TASK GOAL:
Spot each line in the records below where the word "agent" occurs, then copy it.

SUPPLIED RECORDS:
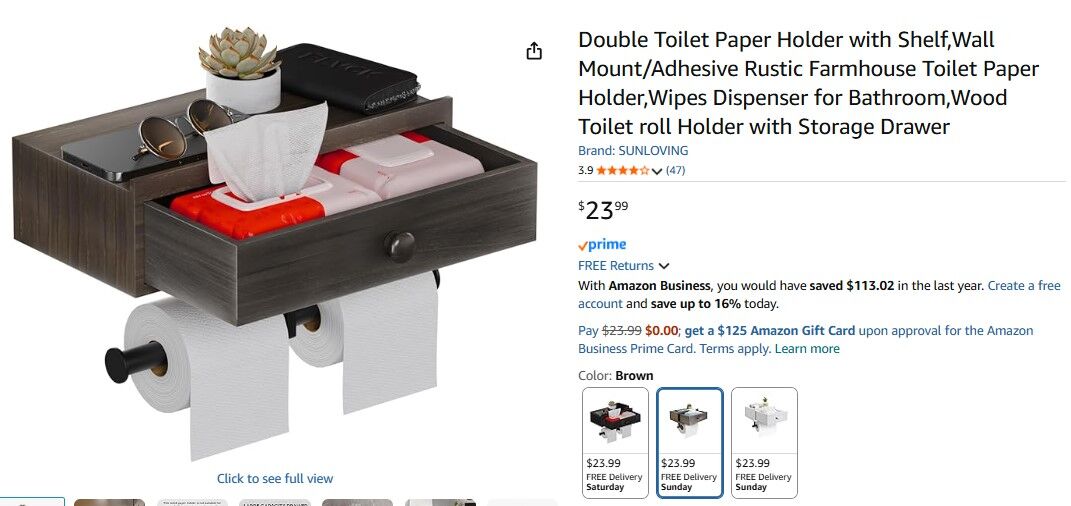
Task: Select the black color swatch option
Action: point(615,442)
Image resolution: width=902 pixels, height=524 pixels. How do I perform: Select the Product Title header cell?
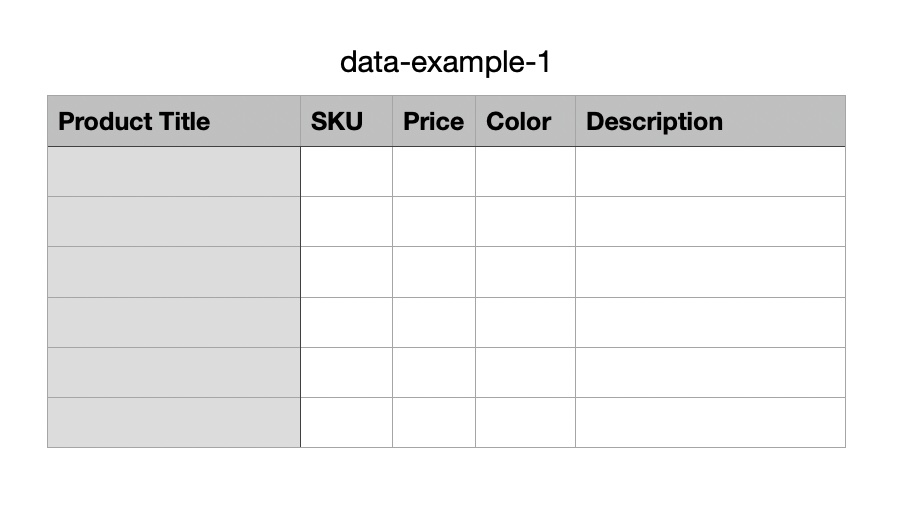[173, 122]
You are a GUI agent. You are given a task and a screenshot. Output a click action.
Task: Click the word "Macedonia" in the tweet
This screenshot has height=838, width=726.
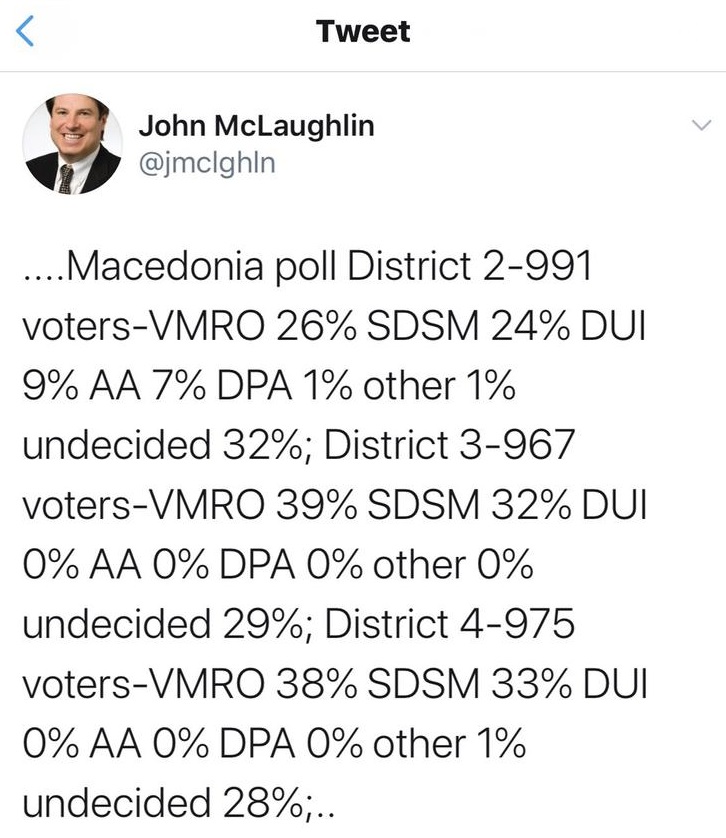[x=164, y=266]
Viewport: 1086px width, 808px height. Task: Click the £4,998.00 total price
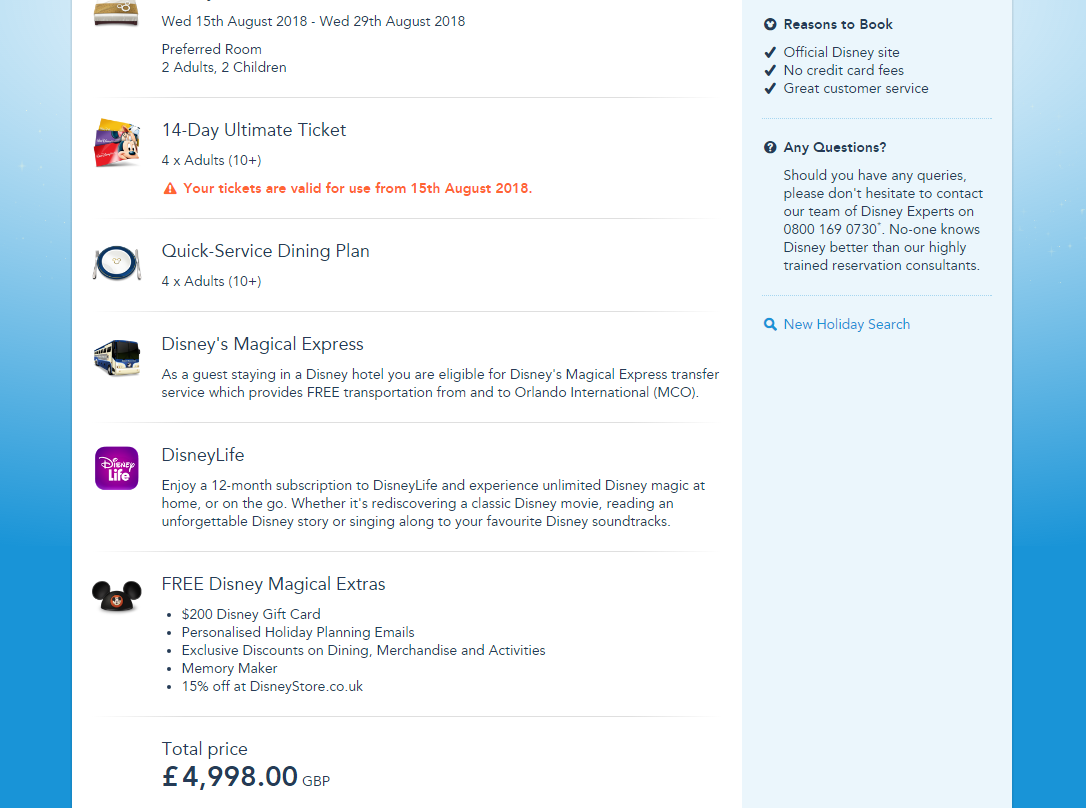pos(230,776)
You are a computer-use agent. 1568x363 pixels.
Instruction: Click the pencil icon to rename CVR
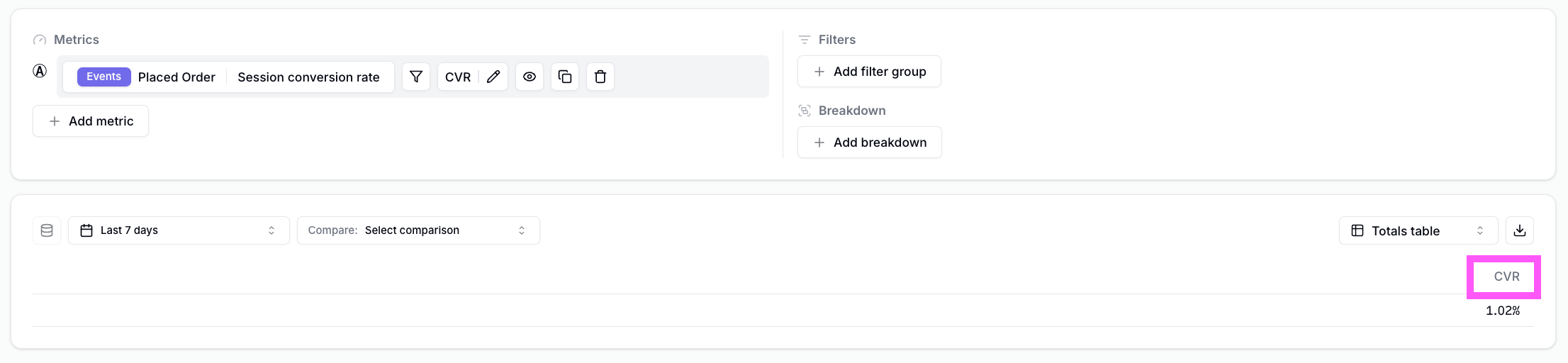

ANSWER TO THIS EXERCISE:
You are a GUI agent. You are given a task and a screenshot. Output a click action.
You are a computer-use agent. 1568x363 pixels.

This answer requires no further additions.